Acoustical Privacy – what’s that mean?

Lately we’ve been asking our clients, not just about their space needs and storage, but acoustical privacy needs. But what exactly are we asking?

No cubical or wall partition systems, or even drywall constructed wall, will insulate your voice entirely from your neighbor if you want to be heard. But what about when you don’t want to be heard? The use of wall partitions and tall cubicles have many advantages for the workplace: they provide a sense of private, individual space. They are easier to relocate and renovate as teams needs change when compared to drywall. Some versions can include electrical and other utility disciplines into their framework thereby speeding up the construction timeline and getting you moved in faster. Finally they can be very cost effective compared to traditional drywall construction when handled correctly. These are reasons for their use and why many of our clients are considering them as a solution in their workplaces. But what most wall systems will not provide is the same level of acoustical privacy that you might except when isolated in your own “room” as you might expect from drywall construction. These systems don’t usually provide isolation from other noises and voices as you might expect.

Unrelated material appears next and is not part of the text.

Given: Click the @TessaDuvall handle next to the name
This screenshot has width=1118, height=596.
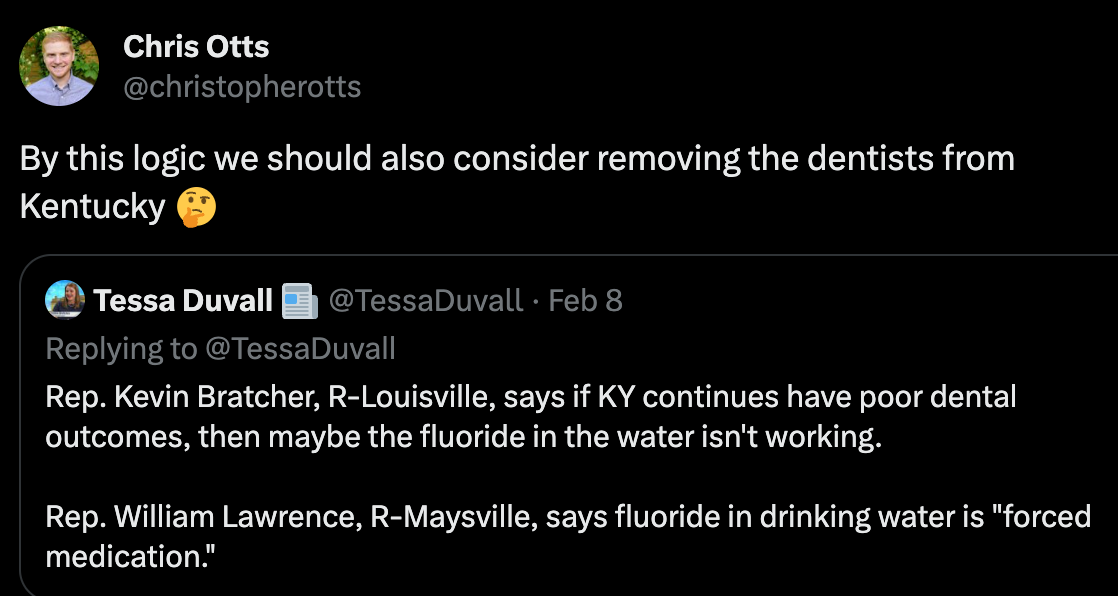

Complete and total acoustical isolation (think soundproof booths used for recording artists) is a more costly process than traditional drywall construction. There are tricks to minimize it; such as sound masking as described in this Facilitiesnet article.

Sound masking is a tool that can be used after your walls are built to control noise. Simply put, rather than trying to remove all noise, sound masking systems provide a little extra background noise, so that the level of noise need to become audible is higher. These systems can be concealed in a ceiling and added after the fact, making them a potential solution in existing spaces where construction solutions aren’t an option.